Si sa renommée dépasse le seul monde de la tech, ce n'est pas seulement le fait de son expérience et de sa longévité, mais aussi de son style très direct, qui a longtemps tranché avec celui d'une presse spécialisée réputée complaisante. « Pour mettre les pieds dans le plat, c'est la meilleure, dit son confrère Walt Mossberg, autre journaliste de légende dans la tech. Elle sait parfaitement alterner des questions attendues et des questions totalement inopinées. » A quelques mois de la mort de Steve Jobs, alors que celui-ci, très affaibli, participe pour la sixième fois à une conférence animée par le tandem - la seule à laquelle il ait jamais accepté de venir -, elle l'interrompt. « Comment vous voyez les dix prochaines années ? » demande-t-elle, devant un public médusé .
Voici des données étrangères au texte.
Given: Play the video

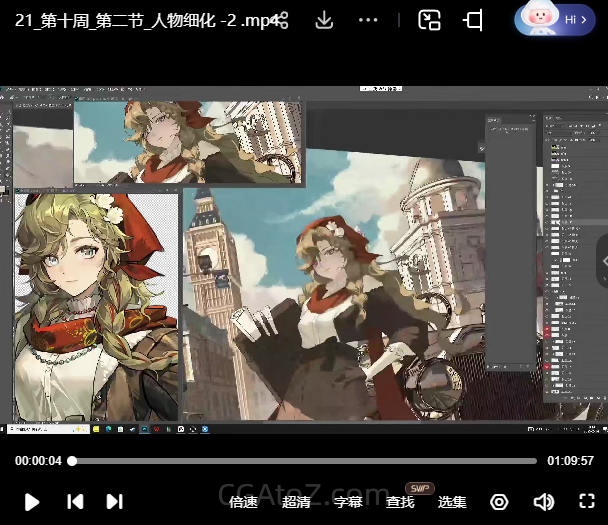Looking at the screenshot, I should [x=32, y=502].
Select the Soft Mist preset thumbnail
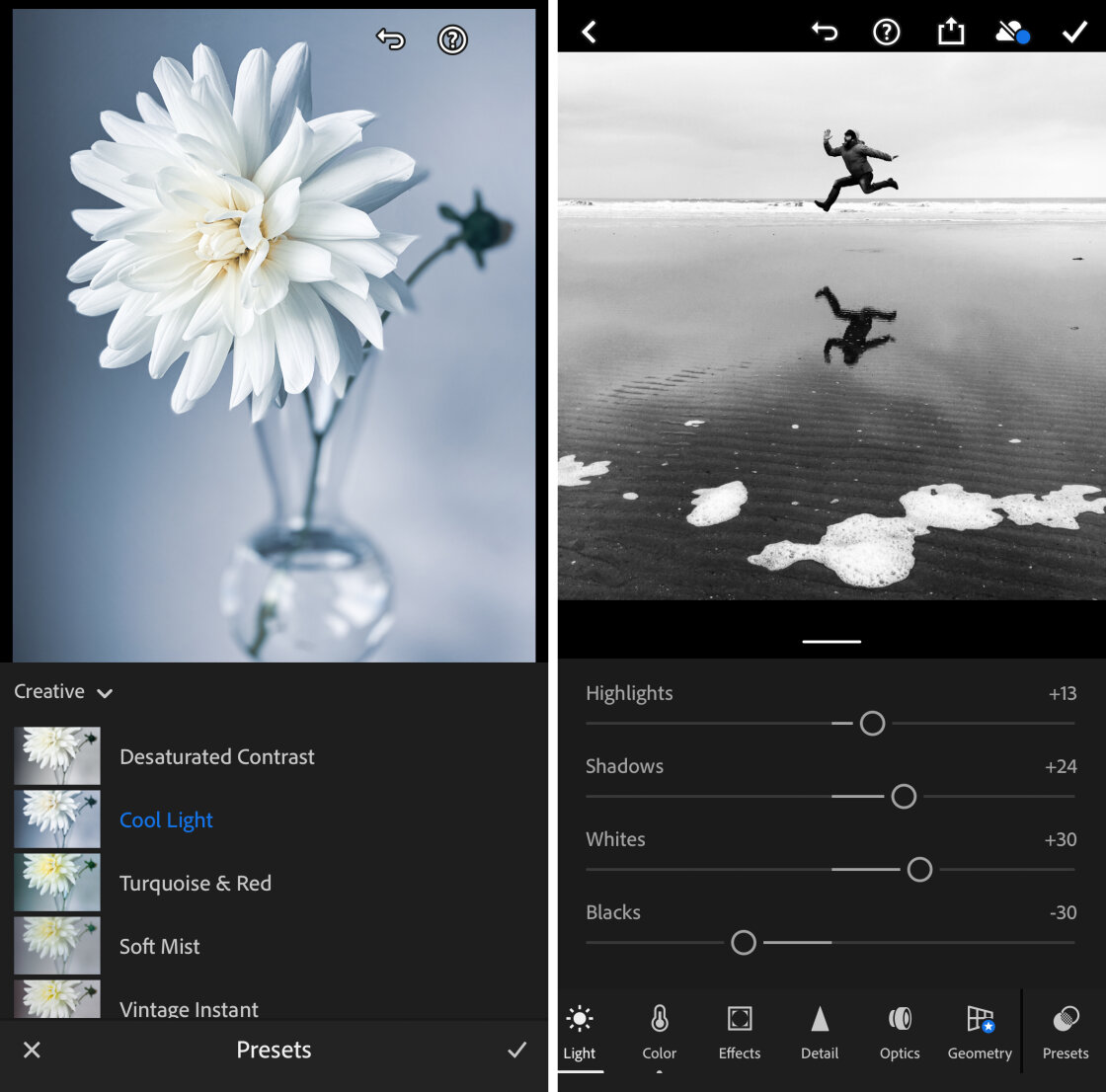1106x1092 pixels. point(57,946)
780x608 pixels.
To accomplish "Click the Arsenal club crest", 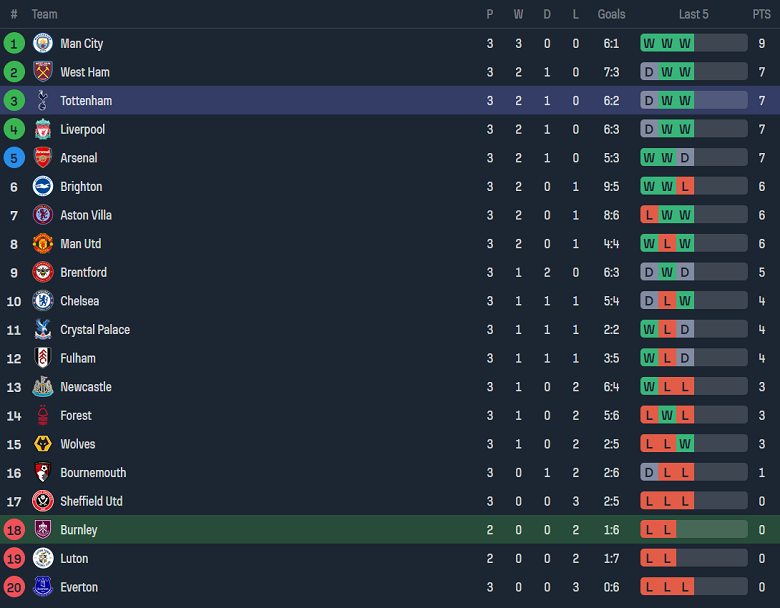I will 42,158.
Les ego démesurés de la Silicon Valley ne l'impressionnent guère. Même en privé, elle adore les bousculer un peu. Comme lorsqu'elle demande à un célèbre investisseur les raisons qui l'ont poussé à faire « cet affreux lifting dont tout le monde parle tout bas ». Ou s'amuse à ne pas en reconnaître un autre, lorsqu'elle le croise dans les soirées. Ou vante les mérites du MIT à un ancien d'Harvard. « Dans la Valley, les gens sont habitués à avoir en face d'eux une bande de fans parce qu'ils sont riches et puissants, explique-t-elle depuis son bureau de Washington. Je m'en fous qu'ils ne m'aiment pas, si je veux être aimée, j'achète un chien. » Résultat : c'est elle qui les impressionne. « Les gens ont peur d'elle, et en même temps ils lui font confiance, ce n'est pas une combinaison ordinaire », a expliqué le magnat des médias Barry Diller au « New York Magazine ».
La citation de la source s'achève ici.